MATERIAL FOR THIS EXERCISE –
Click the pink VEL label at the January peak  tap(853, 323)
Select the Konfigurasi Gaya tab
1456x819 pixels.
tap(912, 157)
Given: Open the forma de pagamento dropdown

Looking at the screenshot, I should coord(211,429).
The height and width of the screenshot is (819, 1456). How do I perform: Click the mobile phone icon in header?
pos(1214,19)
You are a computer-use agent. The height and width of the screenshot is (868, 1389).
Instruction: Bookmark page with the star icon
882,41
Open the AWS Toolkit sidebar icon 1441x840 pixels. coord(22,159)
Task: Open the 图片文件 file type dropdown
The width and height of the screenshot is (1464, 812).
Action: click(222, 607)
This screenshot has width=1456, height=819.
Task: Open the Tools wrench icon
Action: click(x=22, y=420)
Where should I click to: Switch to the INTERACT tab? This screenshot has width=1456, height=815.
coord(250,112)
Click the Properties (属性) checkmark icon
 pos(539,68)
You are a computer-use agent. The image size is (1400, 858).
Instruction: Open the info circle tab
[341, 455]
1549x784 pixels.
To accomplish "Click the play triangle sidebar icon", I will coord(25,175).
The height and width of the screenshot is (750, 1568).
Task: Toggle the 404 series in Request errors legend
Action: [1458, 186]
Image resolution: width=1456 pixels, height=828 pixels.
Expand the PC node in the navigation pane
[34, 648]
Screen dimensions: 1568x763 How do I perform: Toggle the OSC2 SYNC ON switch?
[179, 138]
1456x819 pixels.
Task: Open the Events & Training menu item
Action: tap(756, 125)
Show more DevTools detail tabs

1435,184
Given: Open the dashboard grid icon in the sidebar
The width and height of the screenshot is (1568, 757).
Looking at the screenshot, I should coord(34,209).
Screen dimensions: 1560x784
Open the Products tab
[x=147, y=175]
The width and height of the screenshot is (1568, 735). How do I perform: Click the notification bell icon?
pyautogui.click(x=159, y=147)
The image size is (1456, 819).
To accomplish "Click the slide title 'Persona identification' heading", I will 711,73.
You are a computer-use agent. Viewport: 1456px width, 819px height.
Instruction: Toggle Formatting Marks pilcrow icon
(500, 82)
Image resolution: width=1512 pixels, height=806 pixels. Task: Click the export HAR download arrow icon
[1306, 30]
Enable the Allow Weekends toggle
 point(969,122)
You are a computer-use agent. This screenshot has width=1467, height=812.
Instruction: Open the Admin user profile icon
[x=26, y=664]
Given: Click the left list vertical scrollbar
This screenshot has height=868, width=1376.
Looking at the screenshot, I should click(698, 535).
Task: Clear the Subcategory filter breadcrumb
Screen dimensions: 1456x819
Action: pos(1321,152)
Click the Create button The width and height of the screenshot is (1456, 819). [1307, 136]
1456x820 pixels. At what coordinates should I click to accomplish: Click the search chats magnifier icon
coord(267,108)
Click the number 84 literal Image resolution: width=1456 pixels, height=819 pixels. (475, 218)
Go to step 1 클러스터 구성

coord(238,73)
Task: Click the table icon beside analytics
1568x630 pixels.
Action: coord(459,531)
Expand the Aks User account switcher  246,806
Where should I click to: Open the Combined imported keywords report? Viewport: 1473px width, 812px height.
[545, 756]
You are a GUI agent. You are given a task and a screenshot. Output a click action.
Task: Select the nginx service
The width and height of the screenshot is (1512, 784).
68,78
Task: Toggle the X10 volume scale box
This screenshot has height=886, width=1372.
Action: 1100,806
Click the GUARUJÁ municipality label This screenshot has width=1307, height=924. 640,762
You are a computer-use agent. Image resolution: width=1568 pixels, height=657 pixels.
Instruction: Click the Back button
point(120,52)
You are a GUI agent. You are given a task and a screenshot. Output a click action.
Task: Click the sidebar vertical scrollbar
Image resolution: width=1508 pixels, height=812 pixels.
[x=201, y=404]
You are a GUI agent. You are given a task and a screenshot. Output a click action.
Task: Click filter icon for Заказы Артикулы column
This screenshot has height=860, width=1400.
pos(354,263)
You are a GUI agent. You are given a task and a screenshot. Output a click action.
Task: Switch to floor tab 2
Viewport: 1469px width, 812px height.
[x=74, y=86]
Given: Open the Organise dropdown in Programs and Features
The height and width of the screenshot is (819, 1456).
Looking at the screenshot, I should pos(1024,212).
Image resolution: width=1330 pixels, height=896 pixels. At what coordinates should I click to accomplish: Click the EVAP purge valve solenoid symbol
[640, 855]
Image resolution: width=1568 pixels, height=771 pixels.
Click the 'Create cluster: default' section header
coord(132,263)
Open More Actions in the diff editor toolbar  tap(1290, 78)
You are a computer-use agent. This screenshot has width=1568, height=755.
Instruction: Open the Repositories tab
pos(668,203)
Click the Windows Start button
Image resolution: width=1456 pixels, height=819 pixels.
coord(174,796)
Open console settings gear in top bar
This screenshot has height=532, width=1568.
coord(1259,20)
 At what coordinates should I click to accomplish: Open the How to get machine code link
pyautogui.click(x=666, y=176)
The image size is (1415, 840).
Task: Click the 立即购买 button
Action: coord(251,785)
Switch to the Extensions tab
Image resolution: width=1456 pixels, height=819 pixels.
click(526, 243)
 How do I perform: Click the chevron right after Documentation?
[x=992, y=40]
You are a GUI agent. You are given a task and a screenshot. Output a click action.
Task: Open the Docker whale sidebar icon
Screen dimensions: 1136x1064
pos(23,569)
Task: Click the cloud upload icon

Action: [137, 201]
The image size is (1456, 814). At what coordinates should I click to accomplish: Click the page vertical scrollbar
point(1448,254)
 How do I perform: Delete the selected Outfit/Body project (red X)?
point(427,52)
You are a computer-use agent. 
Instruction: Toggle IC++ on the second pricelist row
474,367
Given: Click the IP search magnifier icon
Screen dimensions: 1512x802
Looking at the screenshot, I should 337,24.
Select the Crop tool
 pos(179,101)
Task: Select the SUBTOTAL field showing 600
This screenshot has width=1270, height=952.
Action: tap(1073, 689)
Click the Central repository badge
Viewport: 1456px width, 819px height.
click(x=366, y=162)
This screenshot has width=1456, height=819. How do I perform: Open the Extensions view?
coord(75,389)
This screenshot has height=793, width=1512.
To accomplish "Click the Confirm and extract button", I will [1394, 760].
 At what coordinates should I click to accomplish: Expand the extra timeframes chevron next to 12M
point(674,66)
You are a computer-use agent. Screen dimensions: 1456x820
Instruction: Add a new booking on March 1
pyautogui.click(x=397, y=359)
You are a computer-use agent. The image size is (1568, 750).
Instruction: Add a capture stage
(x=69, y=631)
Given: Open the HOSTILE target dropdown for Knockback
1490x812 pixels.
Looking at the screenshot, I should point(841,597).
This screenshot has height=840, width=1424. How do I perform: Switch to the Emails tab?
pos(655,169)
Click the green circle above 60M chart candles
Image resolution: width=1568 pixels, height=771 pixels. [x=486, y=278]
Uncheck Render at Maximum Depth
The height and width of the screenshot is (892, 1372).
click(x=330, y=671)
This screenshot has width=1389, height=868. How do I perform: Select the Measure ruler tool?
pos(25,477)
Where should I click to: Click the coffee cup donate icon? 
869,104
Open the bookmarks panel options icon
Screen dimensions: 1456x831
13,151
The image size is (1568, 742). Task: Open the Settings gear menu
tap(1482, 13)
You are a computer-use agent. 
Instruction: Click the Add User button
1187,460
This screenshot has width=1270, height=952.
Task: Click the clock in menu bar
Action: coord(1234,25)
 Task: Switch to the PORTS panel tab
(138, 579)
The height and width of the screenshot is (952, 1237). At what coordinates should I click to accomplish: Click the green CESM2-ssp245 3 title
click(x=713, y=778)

WHAT YOU HAVE TO DO –
Output the data exactly, from the first line through the line that holds "Task: Open the 图片文件 file type dropdown", so that no later line appears.

ANSWER SPACE –
Click the pink VEL label at the January peak  tap(853, 323)
Select the Konfigurasi Gaya tab
1456x819 pixels.
tap(912, 157)
Given: Open the forma de pagamento dropdown

Looking at the screenshot, I should coord(211,429).
The height and width of the screenshot is (819, 1456). How do I perform: Click the mobile phone icon in header?
pos(1214,19)
You are a computer-use agent. The height and width of the screenshot is (868, 1389).
Instruction: Bookmark page with the star icon
882,41
Open the AWS Toolkit sidebar icon 1441x840 pixels. coord(22,159)
Task: Open the 图片文件 file type dropdown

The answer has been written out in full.